You can see Turner tweaking tradition as early the late 18th century, in his gouache and watercolor "Moonlight Over the Sea at Brighton" (c. 1796-'97). The mostly black-and-gray palette gives it a moody tone suitable for the romantic temper of the time, but he seems to push further with a bit of glowing white. You doubtless can find other artists of the period using some bright white passages to achieve dramatic contrasts, but in the context of this exhibit "Moonlight" looks ahead to works such as the oil "Fishing Upon the Blythe-Sand, Tide Setting In" (undated, but first exhibited in 1809). Turner tops dark water with a sky dominated by a white patch of paint that illuminates some sailboats as sharply as any theatrical lighting director could.
Light plays a greater role in the latter picture; indeed, the atmosphere in Turner's mature works virtually swallows up the ships or whatever other natural or man-made pictorial elements more conventional artists would have called to our attention. Especially in the watercolors, one finds that the titles describe specific things you can just barely make out in the pictures themselves. "Study for a Shipwreck" (c. 1822), for instance, is really a study in vibrant yellow and blue.
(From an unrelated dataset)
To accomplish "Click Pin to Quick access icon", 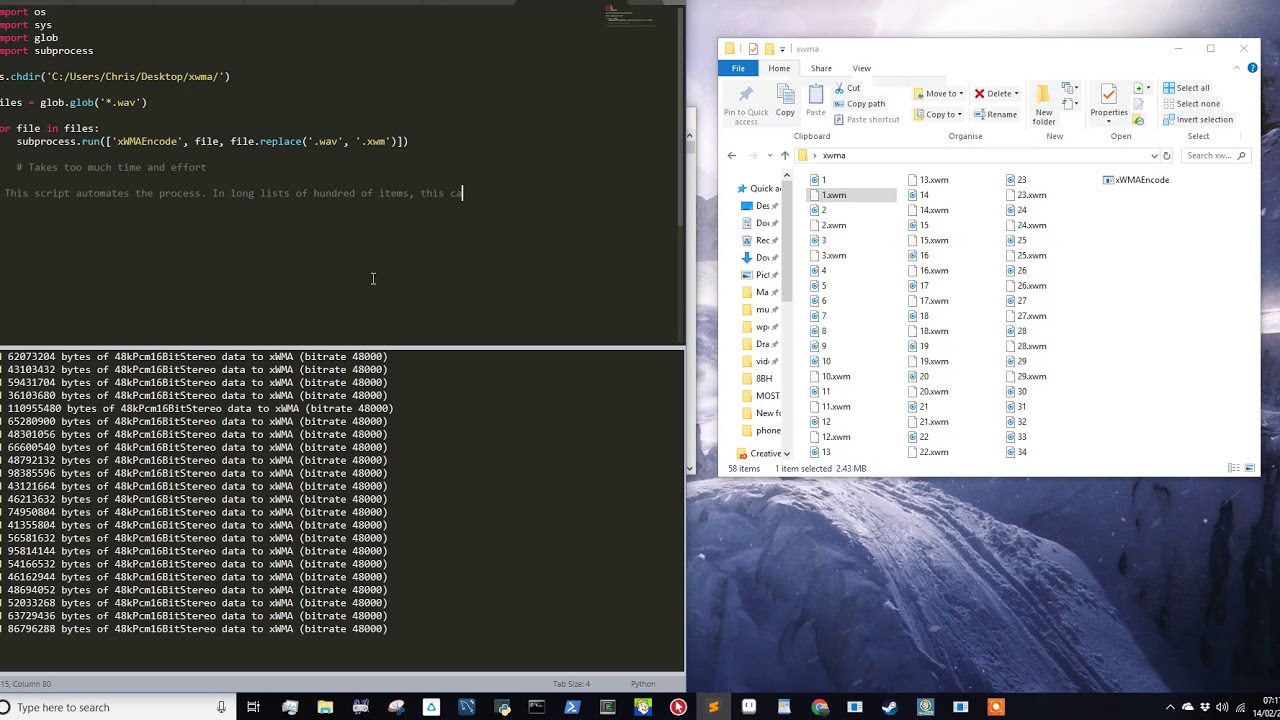I will 745,95.
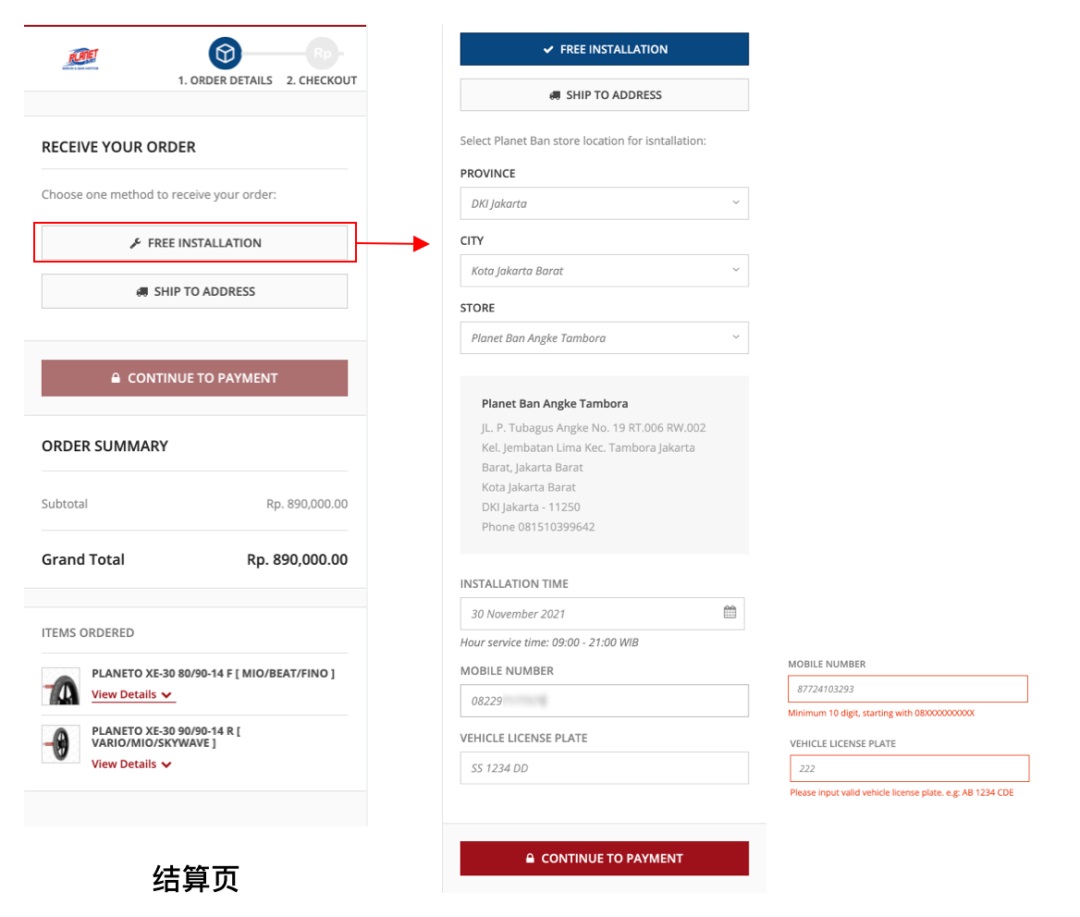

If you're looking for a detailed rendering of a ship, your hopes will be wrecked.
Most telling of all are the studies Turner did for a series of engravings called "Picturesque Views in England and Wales." These were the prints that made him wildly popular in the 1820s and '30s. Collectors presumably liked the readily identifiable views in the prints, but what would they have made of the studies that Turner kept in his studio and eventually gave to the British government? One such watercolor study purports to depict a "Castle on the Coast, Possibly Falmouth" (c. 1825-'30), but it is really a study in swirling grays. The castle itself is a small gray silhouette, no more than a ghostly presence. Is it Falmouth? Possibly. More fascinating is how strikingly Turner goes to the very edge of abstraction.
As well as looking forward from Turner's day, the exhibit does a fine job of showing how the artist who inspired future artists to make paintings about the act of painting was himself inspired by past masters--most notably the 17th-century painter Claude Lorrain, Turner's great hero. You can see that influence reflected in such Turner oils as "Rocky Bay With Figures" (c. 1827-'30), which depicts the sort of light-suffused, calmly classical landscape associated with Lorrain.
Not surprisingly, Turner ups the ante in his later work. What is surely the greatest piece in the entire exhibit, the oil painting "Yacht Approaching the Coast" (c. 1840-'45), features only a sliver of sail and a bit of coastline in the way of recognizable imagery. Otherwise, the painting is given over to what amounts to a glowing white vortex. It is so intensely luminous that it must be a divine light of some sort. This ecstatic Turner painting is like Claude Lorrain on Ecstasy.